Every entry must be output exactly as it is written.

-------- DATASET CONTENT --------

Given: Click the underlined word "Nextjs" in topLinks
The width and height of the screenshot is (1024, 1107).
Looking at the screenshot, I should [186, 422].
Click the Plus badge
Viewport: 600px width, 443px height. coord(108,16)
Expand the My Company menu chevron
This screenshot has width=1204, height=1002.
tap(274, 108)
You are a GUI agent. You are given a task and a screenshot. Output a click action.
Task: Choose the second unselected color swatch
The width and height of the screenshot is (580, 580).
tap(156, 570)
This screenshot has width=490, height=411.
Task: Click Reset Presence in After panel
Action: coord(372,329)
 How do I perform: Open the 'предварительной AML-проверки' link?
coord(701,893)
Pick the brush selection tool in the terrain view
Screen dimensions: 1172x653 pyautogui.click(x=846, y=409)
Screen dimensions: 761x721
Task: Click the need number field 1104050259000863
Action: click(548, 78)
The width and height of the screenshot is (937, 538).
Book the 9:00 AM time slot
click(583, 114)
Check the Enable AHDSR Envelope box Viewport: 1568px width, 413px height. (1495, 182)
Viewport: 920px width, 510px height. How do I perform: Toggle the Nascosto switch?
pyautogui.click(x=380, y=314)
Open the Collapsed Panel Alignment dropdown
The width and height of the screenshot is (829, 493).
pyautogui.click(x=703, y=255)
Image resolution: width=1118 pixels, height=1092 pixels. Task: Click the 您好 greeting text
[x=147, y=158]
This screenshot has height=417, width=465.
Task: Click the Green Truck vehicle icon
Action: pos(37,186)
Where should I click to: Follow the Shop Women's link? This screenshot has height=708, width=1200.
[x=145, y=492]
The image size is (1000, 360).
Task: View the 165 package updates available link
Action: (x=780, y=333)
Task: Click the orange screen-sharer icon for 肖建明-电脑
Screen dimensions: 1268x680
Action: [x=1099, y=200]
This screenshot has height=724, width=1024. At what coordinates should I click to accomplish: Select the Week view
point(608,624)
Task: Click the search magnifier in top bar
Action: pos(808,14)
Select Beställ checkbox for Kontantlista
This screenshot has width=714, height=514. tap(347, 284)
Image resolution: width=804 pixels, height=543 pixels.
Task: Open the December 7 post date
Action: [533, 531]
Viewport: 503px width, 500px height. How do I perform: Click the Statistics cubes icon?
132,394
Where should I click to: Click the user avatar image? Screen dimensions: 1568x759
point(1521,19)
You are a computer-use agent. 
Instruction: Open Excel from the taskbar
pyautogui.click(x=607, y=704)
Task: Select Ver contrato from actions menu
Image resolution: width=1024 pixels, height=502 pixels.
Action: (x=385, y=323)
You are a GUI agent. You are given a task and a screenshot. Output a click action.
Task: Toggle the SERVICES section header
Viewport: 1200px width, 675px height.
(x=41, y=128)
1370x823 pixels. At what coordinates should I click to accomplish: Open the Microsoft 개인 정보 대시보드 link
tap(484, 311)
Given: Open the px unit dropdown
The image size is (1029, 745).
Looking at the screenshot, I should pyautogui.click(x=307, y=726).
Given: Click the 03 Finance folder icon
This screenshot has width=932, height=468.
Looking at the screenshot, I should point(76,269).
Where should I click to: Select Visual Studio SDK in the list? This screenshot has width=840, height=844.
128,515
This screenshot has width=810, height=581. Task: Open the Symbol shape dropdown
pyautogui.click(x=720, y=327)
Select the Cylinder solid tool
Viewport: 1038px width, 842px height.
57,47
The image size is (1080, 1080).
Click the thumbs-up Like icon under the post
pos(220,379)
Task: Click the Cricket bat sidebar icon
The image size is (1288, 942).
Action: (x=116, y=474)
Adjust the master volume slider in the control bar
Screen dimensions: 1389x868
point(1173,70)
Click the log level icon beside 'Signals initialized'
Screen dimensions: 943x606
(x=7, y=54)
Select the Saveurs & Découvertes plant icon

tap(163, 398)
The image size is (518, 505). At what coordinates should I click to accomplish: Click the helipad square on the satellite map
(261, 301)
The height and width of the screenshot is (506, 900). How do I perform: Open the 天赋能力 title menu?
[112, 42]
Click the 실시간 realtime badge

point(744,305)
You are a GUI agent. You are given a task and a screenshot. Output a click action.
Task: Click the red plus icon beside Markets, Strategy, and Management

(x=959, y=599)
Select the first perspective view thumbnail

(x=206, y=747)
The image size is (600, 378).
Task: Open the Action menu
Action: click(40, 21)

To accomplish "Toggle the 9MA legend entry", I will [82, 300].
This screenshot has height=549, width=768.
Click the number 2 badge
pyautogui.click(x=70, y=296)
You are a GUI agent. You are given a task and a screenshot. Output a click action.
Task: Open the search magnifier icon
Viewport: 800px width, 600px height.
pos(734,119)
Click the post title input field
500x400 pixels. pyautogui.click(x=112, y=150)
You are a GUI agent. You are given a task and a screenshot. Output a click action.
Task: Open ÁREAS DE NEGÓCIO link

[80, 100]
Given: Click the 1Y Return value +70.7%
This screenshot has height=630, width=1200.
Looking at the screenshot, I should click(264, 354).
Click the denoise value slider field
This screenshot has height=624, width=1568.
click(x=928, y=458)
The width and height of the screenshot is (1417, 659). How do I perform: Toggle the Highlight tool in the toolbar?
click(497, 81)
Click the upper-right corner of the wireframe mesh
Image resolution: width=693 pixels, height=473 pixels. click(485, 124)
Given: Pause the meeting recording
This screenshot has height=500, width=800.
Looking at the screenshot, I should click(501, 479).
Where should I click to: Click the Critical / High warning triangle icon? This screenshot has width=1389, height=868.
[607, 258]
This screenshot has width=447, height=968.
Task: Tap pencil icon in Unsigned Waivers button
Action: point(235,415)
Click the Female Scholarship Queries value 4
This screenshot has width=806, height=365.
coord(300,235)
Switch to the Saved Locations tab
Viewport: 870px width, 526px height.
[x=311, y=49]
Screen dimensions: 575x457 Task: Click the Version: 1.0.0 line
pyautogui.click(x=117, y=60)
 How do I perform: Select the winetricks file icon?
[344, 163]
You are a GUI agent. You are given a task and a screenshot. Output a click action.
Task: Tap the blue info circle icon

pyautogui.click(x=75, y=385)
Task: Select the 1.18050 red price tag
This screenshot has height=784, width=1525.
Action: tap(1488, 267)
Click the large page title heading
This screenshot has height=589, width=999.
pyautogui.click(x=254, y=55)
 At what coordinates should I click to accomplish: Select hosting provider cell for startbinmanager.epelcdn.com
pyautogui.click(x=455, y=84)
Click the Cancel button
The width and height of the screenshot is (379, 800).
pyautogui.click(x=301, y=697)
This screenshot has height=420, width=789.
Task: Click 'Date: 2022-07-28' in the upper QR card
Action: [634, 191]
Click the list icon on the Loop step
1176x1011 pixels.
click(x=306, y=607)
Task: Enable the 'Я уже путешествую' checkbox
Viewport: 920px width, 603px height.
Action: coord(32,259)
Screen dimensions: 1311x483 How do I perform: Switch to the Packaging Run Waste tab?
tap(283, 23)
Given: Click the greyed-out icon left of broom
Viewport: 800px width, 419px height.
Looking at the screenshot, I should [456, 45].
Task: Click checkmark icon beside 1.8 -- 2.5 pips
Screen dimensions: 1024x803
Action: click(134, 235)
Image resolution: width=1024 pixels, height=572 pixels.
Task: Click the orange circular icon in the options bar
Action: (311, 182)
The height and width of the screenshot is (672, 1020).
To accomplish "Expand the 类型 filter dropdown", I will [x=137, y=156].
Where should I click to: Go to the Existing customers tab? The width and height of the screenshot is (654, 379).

--------

**ANSWER SECTION:**
Given: Click the underlined word "Nextjs" in topLinks
The width and height of the screenshot is (1024, 1107).
Looking at the screenshot, I should [186, 422].
Click the Plus badge
Viewport: 600px width, 443px height. coord(108,16)
Expand the My Company menu chevron
This screenshot has width=1204, height=1002.
tap(274, 108)
You are a GUI agent. You are given a task and a screenshot. Output a click action.
Task: Choose the second unselected color swatch
The width and height of the screenshot is (580, 580).
tap(156, 570)
This screenshot has width=490, height=411.
Task: Click Reset Presence in After panel
Action: coord(372,329)
 How do I perform: Open the 'предварительной AML-проверки' link?
coord(701,893)
Pick the brush selection tool in the terrain view
Screen dimensions: 1172x653 pyautogui.click(x=846, y=409)
Screen dimensions: 761x721
Task: Click the need number field 1104050259000863
Action: click(548, 78)
The width and height of the screenshot is (937, 538).
Book the 9:00 AM time slot
click(583, 114)
Check the Enable AHDSR Envelope box Viewport: 1568px width, 413px height. (1495, 182)
Viewport: 920px width, 510px height. How do I perform: Toggle the Nascosto switch?
pyautogui.click(x=380, y=314)
Open the Collapsed Panel Alignment dropdown
The width and height of the screenshot is (829, 493).
pyautogui.click(x=703, y=255)
Image resolution: width=1118 pixels, height=1092 pixels. Task: Click the 您好 greeting text
[x=147, y=158]
This screenshot has height=417, width=465.
Task: Click the Green Truck vehicle icon
Action: pos(37,186)
Where should I click to: Follow the Shop Women's link? This screenshot has height=708, width=1200.
[x=145, y=492]
The image size is (1000, 360).
Task: View the 165 package updates available link
Action: (x=780, y=333)
Task: Click the orange screen-sharer icon for 肖建明-电脑
Screen dimensions: 1268x680
Action: [x=1099, y=200]
This screenshot has height=724, width=1024. At what coordinates should I click to accomplish: Select the Week view
point(608,624)
Task: Click the search magnifier in top bar
Action: pos(808,14)
Select Beställ checkbox for Kontantlista
This screenshot has width=714, height=514. tap(347, 284)
Image resolution: width=804 pixels, height=543 pixels.
Task: Open the December 7 post date
Action: [533, 531]
Viewport: 503px width, 500px height. How do I perform: Click the Statistics cubes icon?
132,394
Where should I click to: Click the user avatar image? Screen dimensions: 1568x759
point(1521,19)
You are a computer-use agent. 
Instruction: Open Excel from the taskbar
pyautogui.click(x=607, y=704)
Task: Select Ver contrato from actions menu
Image resolution: width=1024 pixels, height=502 pixels.
Action: (x=385, y=323)
You are a GUI agent. You are given a task and a screenshot. Output a click action.
Task: Toggle the SERVICES section header
Viewport: 1200px width, 675px height.
(x=41, y=128)
1370x823 pixels. At what coordinates should I click to accomplish: Open the Microsoft 개인 정보 대시보드 link
tap(484, 311)
Given: Open the px unit dropdown
The image size is (1029, 745).
Looking at the screenshot, I should pyautogui.click(x=307, y=726).
Given: Click the 03 Finance folder icon
This screenshot has width=932, height=468.
Looking at the screenshot, I should point(76,269).
Where should I click to: Select Visual Studio SDK in the list? This screenshot has width=840, height=844.
128,515
This screenshot has width=810, height=581. Task: Open the Symbol shape dropdown
pyautogui.click(x=720, y=327)
Select the Cylinder solid tool
Viewport: 1038px width, 842px height.
57,47
The image size is (1080, 1080).
Click the thumbs-up Like icon under the post
pos(220,379)
Task: Click the Cricket bat sidebar icon
The image size is (1288, 942).
Action: (x=116, y=474)
Adjust the master volume slider in the control bar
Screen dimensions: 1389x868
point(1173,70)
Click the log level icon beside 'Signals initialized'
Screen dimensions: 943x606
(x=7, y=54)
Select the Saveurs & Découvertes plant icon

tap(163, 398)
The image size is (518, 505). At what coordinates should I click to accomplish: Click the helipad square on the satellite map
(261, 301)
The height and width of the screenshot is (506, 900). How do I perform: Open the 天赋能力 title menu?
[112, 42]
Click the 실시간 realtime badge

point(744,305)
You are a GUI agent. You are given a task and a screenshot. Output a click action.
Task: Click the red plus icon beside Markets, Strategy, and Management

(x=959, y=599)
Select the first perspective view thumbnail

(x=206, y=747)
The image size is (600, 378).
Task: Open the Action menu
Action: click(40, 21)

To accomplish "Toggle the 9MA legend entry", I will [82, 300].
This screenshot has height=549, width=768.
Click the number 2 badge
pyautogui.click(x=70, y=296)
You are a GUI agent. You are given a task and a screenshot. Output a click action.
Task: Open the search magnifier icon
Viewport: 800px width, 600px height.
pos(734,119)
Click the post title input field
500x400 pixels. pyautogui.click(x=112, y=150)
You are a GUI agent. You are given a task and a screenshot. Output a click action.
Task: Open ÁREAS DE NEGÓCIO link

[80, 100]
Given: Click the 1Y Return value +70.7%
This screenshot has height=630, width=1200.
Looking at the screenshot, I should click(264, 354).
Click the denoise value slider field
This screenshot has height=624, width=1568.
click(x=928, y=458)
The width and height of the screenshot is (1417, 659). How do I perform: Toggle the Highlight tool in the toolbar?
click(497, 81)
Click the upper-right corner of the wireframe mesh
Image resolution: width=693 pixels, height=473 pixels. click(485, 124)
Given: Pause the meeting recording
This screenshot has height=500, width=800.
Looking at the screenshot, I should click(501, 479).
Where should I click to: Click the Critical / High warning triangle icon? This screenshot has width=1389, height=868.
[607, 258]
This screenshot has width=447, height=968.
Task: Tap pencil icon in Unsigned Waivers button
Action: point(235,415)
Click the Female Scholarship Queries value 4
This screenshot has width=806, height=365.
coord(300,235)
Switch to the Saved Locations tab
Viewport: 870px width, 526px height.
[x=311, y=49]
Screen dimensions: 575x457 Task: Click the Version: 1.0.0 line
pyautogui.click(x=117, y=60)
 How do I perform: Select the winetricks file icon?
[344, 163]
You are a GUI agent. You are given a task and a screenshot. Output a click action.
Task: Tap the blue info circle icon

pyautogui.click(x=75, y=385)
Task: Select the 1.18050 red price tag
This screenshot has height=784, width=1525.
Action: tap(1488, 267)
Click the large page title heading
This screenshot has height=589, width=999.
pyautogui.click(x=254, y=55)
 At what coordinates should I click to accomplish: Select hosting provider cell for startbinmanager.epelcdn.com
pyautogui.click(x=455, y=84)
Click the Cancel button
The width and height of the screenshot is (379, 800).
pyautogui.click(x=301, y=697)
This screenshot has height=420, width=789.
Task: Click 'Date: 2022-07-28' in the upper QR card
Action: [634, 191]
Click the list icon on the Loop step
1176x1011 pixels.
click(x=306, y=607)
Task: Enable the 'Я уже путешествую' checkbox
Viewport: 920px width, 603px height.
Action: coord(32,259)
Screen dimensions: 1311x483 How do I perform: Switch to the Packaging Run Waste tab?
tap(283, 23)
Given: Click the greyed-out icon left of broom
Viewport: 800px width, 419px height.
Looking at the screenshot, I should [456, 45].
Task: Click checkmark icon beside 1.8 -- 2.5 pips
Screen dimensions: 1024x803
Action: click(134, 235)
Image resolution: width=1024 pixels, height=572 pixels.
Task: Click the orange circular icon in the options bar
Action: (311, 182)
The height and width of the screenshot is (672, 1020).
To accomplish "Expand the 类型 filter dropdown", I will [x=137, y=156].
Where should I click to: Go to the Existing customers tab? The width and height of the screenshot is (654, 379).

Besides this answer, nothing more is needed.